Problem statement | For the material below, count the lines containing "Given" and reply with the number alone.

Task data |
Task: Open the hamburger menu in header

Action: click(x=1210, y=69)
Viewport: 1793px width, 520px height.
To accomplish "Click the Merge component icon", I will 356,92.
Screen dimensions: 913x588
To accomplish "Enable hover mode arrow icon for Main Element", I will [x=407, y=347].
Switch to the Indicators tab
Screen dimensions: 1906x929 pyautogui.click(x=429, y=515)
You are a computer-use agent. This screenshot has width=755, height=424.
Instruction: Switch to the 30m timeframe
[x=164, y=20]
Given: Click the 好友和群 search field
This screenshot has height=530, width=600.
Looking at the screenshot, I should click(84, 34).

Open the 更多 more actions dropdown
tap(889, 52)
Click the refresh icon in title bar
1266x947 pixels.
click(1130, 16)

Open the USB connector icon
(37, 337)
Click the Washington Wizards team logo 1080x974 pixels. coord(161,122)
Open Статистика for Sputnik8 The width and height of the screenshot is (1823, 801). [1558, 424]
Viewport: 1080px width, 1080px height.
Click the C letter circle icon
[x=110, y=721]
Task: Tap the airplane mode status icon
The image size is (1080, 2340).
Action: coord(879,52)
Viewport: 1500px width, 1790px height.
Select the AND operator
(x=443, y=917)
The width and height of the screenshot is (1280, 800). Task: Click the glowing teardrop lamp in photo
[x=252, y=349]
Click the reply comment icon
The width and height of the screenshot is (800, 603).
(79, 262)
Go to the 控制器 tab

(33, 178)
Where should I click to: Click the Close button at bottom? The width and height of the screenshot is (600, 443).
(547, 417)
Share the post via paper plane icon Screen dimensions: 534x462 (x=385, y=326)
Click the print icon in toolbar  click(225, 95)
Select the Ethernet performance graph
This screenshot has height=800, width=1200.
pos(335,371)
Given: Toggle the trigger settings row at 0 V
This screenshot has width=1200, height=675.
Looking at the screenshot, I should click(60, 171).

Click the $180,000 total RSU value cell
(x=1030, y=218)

Response to the task | 2